Pemda DIY Tak Larang Pasar Sore Ramadan, Ini Syaratnya

Lis Yuliawati, Cahyo Edi (Yogyakarta)
·Bacaan 1 menit

VIVA – Pasar sore yang menyediakan takjil atau menu buka bersama menjadi semacam tradisi di bulan Ramadan. Pada masa pandemi COVID-19, Pemda DIY memastikan tak akan melarang kegiatan pasar sore asalkan menerapkan protokol kesehatan dan menghindari terjadinya kerumunan.

Sekretaris Daerah (Sekda) DIY Kadarmanta Baskara Aji menjelaskan, pihaknya tak melarang adanya pasar sore di bulan Ramadan 2021. Hanya saja, Aji mewanti-wanti kepada pengelola maupun pedagang pasar sore agar tetap menerapkan protokol kesehatan.

Aji menuturkan bahwa pasar sore mampu memutar perekonomian masyarakat. Terutama di masa pandemi COVID-19 yang membuat lesu perekonomian.

"Pasar sore itu kan salah satu untuk membantu ekonomi masyarakat.

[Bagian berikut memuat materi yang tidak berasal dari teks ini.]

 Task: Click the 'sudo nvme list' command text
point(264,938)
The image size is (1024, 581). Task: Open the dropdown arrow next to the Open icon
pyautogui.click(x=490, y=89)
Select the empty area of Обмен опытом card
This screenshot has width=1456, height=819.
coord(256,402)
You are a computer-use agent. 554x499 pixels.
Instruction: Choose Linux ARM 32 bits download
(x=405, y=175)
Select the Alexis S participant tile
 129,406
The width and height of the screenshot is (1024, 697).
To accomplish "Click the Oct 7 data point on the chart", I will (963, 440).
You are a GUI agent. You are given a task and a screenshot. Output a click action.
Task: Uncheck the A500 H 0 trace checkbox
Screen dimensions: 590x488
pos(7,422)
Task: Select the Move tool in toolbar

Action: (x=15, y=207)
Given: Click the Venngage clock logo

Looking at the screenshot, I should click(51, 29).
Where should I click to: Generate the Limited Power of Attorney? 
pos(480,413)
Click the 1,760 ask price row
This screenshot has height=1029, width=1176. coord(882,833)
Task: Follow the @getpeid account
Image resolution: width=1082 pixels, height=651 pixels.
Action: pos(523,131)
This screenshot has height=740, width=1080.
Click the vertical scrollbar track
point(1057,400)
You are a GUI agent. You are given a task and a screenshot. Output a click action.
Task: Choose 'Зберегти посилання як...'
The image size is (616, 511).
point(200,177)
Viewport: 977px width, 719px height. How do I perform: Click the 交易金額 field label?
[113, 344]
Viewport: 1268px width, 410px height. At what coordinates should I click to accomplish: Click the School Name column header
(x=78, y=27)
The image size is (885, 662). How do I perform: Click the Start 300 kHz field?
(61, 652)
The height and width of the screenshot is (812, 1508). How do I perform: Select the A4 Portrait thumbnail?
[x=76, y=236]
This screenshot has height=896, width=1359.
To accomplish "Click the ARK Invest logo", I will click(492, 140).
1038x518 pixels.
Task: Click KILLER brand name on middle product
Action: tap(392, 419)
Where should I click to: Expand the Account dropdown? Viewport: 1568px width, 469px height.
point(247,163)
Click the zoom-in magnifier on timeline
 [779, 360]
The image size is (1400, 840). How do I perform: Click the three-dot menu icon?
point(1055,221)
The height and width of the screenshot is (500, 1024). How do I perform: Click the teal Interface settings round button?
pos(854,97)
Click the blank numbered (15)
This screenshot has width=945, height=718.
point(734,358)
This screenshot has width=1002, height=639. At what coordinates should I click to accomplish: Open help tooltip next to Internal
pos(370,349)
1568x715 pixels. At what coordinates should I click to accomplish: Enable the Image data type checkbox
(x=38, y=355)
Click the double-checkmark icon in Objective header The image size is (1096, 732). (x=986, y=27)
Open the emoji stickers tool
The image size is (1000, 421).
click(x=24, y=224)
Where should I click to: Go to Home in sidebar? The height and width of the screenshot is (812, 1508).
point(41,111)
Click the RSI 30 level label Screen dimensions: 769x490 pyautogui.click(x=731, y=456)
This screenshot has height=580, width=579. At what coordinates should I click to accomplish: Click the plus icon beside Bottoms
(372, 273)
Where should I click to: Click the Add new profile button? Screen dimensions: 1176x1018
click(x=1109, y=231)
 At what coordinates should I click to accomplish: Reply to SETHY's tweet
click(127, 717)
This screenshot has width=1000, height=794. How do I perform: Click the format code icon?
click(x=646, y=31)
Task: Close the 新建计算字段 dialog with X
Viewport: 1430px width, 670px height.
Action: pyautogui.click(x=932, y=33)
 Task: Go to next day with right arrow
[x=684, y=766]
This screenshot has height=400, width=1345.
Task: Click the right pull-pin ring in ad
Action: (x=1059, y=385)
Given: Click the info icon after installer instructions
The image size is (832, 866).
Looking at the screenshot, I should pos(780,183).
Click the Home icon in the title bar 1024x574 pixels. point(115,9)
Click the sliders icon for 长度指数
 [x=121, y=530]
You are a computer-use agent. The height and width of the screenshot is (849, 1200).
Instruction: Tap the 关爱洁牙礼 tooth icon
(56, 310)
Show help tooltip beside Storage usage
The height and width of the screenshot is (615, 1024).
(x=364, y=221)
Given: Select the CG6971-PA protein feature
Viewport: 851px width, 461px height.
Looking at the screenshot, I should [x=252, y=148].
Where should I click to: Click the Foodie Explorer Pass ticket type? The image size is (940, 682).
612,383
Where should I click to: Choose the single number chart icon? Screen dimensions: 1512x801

Saya kira enggak masalah tapi memang harus diatur agar tetap bisa menjalankan protokol kesehatan," kata Aji, Rabu, 7 April 2021.

Aji menjabarkan nantinya pengawasan terhadap pasar sore akan melibatkan Satgas COVID-19 setempat. Sehingga bila ada pelanggaran protokol kesehatan maupun terjadi kerumunan bisa segera ditindaklanjuti.

"Jangan sampai timbul kerumunan. Pengawasan jadi tugas Satgas setempat. Kalau ada kerumunan ya dibubarkan atau dipindah," ujar Aji.

Dia menambahkan, "Pengawasan (pasar sore) sekarang langsung Satgas masing-masing (desa). Baru naik ke atas misalnya tingkat kelurahan, kecamatan, baru Satpol PP."